=== Exercise 1 ===
What is the name of the blog mentioned in the blog post?
=== Exercise 2 ===
Using the blog post, say whether each statement agrees with it, and quote the words that decide each one.
(a) The writer has posted almost 1000 articles to the blog.
(b) Many people read the writer's blog posts.
(c) Thoreau compared reading a newspaper daily to a dog returning to its vomit.
=== Exercise 3 ===
Rewrite the paragraph of the blog post that begins "Over the past 21 years" in a shorter form, keeping its main facts.

=== Text ===
+++

23 June 2026

Felix Holt: the Radical

Over the past 21 years I have posted almost 1000 articles to my blog, Of Clay and Wattles Made and this will be another. Some of those postings addressed issues not unlike what I might have written in a journal if I were a more careful journal keeper. Thoreau might have edited his journals to give them organization for future use, but I am not so careful a scholar. My blogposts were expressions of personal, aesthetic and cultural issues that I wanted to think more about than I might have in casual consideration. Though a public blog few were read by others. No matter. As Montaigne had said years earlier, “And if no one reads me have I wasted my time entertaining myself for so many idle hours with such useful and agreeable thoughts.” I was for the most part entertained. They were personal, written, edited expressions about the world—the universe—in which I lived, functioned and thought, expressions not of facts but of feelings which were translations of those facts. The feelings were the facts embedded in context.  Sometimes I translated those feelings into moral and ethical principles. And in those postings occasionally I addressed issues of politics that ended up too often as screeds against the winds that too often smelled of excrement. These latter posts were angry comments many of which I am not now proud, not because I felt wrong but because they were composed in a white heat; I suppose I might have been more circumspect, though during Trump’s second term I have noted that anger is often the feeling expressed in the opinion pages of the newspapers to which I am a resistant and too often regretful subscriber. I have too often written my anger into my blog. Thoreau says that to read a newspaper daily is like a dog returning to his vomit: I appreciate his observation. But somehow it is a vomitus with which I am familiar and though foul-smelling it nevertheless grounds me: or rather, distracts me from grounding myself.

+++

(Item coordinate data)
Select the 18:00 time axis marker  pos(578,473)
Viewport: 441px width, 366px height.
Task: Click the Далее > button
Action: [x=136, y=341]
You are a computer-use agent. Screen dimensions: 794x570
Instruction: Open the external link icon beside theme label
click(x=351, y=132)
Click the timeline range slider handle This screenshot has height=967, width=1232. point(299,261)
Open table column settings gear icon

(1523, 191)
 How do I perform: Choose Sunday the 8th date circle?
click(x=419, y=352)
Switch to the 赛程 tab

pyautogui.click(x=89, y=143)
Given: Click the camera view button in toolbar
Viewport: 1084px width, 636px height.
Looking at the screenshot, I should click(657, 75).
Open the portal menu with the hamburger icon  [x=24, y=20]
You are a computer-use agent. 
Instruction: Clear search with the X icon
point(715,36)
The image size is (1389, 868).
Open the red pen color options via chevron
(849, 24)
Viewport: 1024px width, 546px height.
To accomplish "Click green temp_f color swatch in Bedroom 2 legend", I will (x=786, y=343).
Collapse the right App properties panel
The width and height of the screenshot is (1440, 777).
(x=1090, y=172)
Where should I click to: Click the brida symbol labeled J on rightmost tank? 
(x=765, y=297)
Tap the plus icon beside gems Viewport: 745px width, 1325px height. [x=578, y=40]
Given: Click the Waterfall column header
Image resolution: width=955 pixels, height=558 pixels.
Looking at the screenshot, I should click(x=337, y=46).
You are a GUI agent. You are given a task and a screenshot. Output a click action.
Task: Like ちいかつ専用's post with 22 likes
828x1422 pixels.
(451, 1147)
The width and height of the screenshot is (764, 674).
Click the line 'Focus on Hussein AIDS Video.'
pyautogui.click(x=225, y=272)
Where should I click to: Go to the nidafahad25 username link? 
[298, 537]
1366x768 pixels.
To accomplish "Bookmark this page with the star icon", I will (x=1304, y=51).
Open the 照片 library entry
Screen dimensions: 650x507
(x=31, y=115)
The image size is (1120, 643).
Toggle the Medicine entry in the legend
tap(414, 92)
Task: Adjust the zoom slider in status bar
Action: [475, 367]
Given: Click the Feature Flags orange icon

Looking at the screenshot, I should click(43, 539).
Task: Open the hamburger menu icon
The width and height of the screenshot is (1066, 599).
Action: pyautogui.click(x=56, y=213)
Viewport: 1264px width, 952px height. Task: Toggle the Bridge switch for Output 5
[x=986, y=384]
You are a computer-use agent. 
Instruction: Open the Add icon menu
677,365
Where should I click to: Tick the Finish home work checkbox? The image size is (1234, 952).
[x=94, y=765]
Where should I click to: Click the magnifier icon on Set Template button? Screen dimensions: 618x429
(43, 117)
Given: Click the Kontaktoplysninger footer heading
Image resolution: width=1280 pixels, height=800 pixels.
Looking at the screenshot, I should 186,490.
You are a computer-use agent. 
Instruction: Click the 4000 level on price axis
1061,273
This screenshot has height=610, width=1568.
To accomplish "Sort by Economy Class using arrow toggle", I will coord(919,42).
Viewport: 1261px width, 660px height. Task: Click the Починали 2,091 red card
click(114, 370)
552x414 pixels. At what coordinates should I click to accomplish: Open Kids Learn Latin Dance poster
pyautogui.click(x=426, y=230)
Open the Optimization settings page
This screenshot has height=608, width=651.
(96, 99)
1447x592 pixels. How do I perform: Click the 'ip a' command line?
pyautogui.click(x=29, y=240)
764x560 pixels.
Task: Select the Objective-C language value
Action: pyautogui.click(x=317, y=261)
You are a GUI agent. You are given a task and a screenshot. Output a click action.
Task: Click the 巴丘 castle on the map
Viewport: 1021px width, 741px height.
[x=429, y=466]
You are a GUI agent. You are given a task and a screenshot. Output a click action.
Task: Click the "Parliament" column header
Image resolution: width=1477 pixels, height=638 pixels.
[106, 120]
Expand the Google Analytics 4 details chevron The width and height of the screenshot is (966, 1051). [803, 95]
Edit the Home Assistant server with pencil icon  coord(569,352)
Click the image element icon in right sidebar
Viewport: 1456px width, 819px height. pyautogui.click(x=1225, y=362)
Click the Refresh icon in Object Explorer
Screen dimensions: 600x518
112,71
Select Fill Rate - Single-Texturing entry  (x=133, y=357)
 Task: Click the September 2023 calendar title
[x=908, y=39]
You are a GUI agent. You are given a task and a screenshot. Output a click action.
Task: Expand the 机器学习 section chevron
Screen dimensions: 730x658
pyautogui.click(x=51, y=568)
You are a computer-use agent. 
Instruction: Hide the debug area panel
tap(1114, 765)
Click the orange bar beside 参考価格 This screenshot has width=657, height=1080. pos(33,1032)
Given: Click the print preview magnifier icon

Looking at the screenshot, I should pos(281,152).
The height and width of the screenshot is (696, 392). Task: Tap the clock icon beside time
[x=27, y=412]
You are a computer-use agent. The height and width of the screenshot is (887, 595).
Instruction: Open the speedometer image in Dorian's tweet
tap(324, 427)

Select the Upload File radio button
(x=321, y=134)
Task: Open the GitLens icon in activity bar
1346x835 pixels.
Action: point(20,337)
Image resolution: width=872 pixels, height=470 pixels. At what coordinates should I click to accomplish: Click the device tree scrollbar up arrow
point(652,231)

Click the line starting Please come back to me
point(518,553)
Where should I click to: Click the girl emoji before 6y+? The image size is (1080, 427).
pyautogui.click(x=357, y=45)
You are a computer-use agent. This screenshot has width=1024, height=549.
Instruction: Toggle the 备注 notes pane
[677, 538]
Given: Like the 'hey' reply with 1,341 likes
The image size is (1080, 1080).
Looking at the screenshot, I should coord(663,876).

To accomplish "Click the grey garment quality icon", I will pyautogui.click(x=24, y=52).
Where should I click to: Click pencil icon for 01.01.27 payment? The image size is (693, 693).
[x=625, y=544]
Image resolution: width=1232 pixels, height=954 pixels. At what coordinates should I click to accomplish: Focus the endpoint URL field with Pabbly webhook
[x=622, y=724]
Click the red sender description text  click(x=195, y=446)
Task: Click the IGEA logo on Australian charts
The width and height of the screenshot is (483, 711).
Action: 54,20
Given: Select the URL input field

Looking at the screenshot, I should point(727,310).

+++

=== Problem solution 1 ===
Of Clay and Wattles Made

=== Problem solution 2 ===
(a) Yes: "Over the past 21 years I have posted almost 1000 articles to my blog"
(b) No: "Though a public blog few were read by others."
(c) Yes: "Thoreau says that to read a newspaper daily is like a dog returning to his vomit"

=== Problem solution 3 ===
Over 21 years the writer has posted almost 1000 articles to the blog Of Clay and Wattles Made. Some resembled journal entries, though the writer is less careful than Thoreau, who might have edited his journals. The posts explored personal, aesthetic and cultural issues and expressed feelings as translations of facts, sometimes turned into moral and ethical principles. Few were read by others, but as with Montaigne, the writer was mostly entertained. Some political posts were angry screeds composed in a white heat, and the writer is not now proud of many of them. During Trump's second term, anger has often been the feeling in newspaper opinion pages, to which the writer is a resistant and regretful subscriber. The writer appreciates Thoreau's comparison of daily newspaper reading to a dog returning to his vomit, and finds the news distracts the writer from grounding.